Nutational resonances, transitional precession, and precession-averaged evolution in binary black-hole systems

In the post-Newtonian (PN) regime, the timescale on which the spins of binary black holes precess is much shorter than the radiation-reaction timescale on which the black holes inspiral to smaller separations. On the precession timescale, the angle between the total and orbital angular momenta oscillates with nutation period $\tau$, during which the orbital angular momentum precesses about the total angular momentum by an angle $\alpha$. This defines two distinct frequencies that vary on the radiation-reaction timescale: the nutation frequency $\omega \equiv 2\pi/\tau$ and the precession frequency $\Omega \equiv \alpha/\tau$. We use analytic solutions for generic spin precession at 2PN order to derive Fourier series for the total and orbital angular momenta in which each term is a sinusoid with frequency $\Omega - n\omega$ for integer $n$. As black holes inspiral, they can pass through nutational resonances ($\Omega = n\omega$) at which the total angular momentum tilts.
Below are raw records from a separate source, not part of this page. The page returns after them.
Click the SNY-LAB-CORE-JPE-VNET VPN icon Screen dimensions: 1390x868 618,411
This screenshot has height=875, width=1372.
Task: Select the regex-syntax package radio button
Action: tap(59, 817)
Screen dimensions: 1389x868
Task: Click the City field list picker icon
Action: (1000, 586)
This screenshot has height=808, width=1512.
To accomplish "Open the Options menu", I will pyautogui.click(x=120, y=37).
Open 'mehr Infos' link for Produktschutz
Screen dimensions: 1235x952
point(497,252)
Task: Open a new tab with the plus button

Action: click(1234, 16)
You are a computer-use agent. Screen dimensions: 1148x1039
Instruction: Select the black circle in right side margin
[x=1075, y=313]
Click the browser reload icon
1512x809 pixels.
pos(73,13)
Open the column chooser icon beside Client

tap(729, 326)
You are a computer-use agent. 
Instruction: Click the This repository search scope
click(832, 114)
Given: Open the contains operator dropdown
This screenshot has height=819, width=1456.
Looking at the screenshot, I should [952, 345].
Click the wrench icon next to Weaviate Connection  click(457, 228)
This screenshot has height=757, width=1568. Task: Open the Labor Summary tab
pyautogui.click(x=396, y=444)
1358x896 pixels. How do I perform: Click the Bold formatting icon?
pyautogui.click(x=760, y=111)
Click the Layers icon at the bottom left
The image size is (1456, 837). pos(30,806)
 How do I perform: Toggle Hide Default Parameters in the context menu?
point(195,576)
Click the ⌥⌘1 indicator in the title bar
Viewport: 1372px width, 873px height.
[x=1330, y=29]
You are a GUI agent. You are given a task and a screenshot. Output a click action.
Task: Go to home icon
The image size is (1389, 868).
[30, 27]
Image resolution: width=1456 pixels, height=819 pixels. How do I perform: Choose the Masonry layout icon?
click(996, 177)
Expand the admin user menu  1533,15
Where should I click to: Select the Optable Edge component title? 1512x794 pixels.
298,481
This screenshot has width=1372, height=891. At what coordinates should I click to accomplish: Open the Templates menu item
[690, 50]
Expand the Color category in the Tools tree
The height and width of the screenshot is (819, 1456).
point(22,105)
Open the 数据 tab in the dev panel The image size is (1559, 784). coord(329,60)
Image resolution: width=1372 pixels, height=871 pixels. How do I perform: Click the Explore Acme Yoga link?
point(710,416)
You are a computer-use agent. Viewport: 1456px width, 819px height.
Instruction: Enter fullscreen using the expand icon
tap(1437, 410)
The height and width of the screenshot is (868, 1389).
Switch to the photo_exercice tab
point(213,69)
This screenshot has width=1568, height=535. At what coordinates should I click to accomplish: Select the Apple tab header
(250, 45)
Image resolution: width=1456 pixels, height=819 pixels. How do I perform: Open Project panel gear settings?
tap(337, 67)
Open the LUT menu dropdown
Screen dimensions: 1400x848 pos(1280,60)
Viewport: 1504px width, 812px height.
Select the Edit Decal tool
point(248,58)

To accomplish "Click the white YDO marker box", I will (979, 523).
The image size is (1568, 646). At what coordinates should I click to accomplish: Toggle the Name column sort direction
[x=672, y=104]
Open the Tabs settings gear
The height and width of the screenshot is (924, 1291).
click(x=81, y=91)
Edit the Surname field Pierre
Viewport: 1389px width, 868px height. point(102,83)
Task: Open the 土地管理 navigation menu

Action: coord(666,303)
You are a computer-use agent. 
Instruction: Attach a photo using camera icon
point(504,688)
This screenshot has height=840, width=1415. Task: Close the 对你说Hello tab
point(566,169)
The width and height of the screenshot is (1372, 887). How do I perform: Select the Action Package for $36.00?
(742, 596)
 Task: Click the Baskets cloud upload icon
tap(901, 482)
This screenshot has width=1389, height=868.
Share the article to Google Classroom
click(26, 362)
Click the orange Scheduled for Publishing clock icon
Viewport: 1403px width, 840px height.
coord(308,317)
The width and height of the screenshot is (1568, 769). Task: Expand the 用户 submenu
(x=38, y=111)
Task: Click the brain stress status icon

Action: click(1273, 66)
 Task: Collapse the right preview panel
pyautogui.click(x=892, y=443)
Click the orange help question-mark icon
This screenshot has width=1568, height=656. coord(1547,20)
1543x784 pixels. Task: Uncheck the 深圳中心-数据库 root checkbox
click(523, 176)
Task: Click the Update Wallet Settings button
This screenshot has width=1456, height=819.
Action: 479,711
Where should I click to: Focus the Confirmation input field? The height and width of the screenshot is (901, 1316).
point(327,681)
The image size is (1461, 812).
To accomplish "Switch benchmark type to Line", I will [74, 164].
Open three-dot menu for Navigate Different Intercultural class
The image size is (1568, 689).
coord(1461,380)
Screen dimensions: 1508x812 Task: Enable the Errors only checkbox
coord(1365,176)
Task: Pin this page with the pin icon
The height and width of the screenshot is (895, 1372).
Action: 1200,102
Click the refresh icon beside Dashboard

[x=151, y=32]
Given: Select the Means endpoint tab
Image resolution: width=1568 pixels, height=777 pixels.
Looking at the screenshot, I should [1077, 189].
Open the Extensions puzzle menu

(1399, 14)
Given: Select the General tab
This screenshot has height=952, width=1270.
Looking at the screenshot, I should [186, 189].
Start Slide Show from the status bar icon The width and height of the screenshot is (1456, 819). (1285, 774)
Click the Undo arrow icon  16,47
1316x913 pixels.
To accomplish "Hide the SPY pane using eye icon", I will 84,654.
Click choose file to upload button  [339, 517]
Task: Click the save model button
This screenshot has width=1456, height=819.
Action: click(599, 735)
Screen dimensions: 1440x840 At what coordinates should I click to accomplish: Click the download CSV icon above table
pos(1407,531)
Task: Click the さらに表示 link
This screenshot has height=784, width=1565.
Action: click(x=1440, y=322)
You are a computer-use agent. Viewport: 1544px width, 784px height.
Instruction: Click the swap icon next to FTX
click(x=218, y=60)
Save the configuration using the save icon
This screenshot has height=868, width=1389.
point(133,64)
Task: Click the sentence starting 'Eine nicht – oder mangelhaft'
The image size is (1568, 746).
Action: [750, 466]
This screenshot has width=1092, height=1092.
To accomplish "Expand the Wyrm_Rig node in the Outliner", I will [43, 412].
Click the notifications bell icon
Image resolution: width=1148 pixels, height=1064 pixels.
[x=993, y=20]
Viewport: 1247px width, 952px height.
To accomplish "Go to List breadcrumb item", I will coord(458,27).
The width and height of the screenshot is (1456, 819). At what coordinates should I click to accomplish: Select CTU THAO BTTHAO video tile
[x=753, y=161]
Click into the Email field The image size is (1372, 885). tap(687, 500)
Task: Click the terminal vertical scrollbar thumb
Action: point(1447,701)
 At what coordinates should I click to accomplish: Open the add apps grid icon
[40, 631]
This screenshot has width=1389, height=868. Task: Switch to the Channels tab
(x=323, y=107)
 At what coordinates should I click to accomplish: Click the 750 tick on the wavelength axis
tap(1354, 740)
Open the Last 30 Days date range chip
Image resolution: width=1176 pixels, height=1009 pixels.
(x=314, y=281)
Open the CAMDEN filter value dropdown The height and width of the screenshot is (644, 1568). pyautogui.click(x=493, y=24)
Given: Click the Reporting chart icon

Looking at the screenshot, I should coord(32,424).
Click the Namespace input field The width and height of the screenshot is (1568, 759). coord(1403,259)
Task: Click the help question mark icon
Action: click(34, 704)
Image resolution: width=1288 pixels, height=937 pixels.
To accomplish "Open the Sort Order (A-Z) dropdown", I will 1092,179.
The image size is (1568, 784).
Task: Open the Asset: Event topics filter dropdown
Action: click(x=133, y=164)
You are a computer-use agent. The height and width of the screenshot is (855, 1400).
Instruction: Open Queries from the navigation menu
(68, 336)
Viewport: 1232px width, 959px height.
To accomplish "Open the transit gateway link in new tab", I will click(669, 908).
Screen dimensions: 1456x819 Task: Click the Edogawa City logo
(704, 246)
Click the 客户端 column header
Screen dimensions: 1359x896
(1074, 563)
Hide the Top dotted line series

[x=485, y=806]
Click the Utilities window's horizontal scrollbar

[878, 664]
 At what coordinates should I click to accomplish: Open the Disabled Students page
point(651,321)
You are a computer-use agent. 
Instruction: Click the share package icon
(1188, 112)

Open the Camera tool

We derive an approximate expression for this tilt angle and show that it is usually less than $10^{-3}$ radians for nutational resonances at binary separations $r > 10M$. The large tilts occurring during transitional precession (near zero total angular momentum) are a consequence of such states being approximate $n=0$ nutational resonances. Our new Fourier series for the total and orbital angular momenta converge rapidly with $n$ providing an intuitive and computationally efficient approach to understanding generic precession that may facilitate future calculations of gravitational waveforms in the PN regime.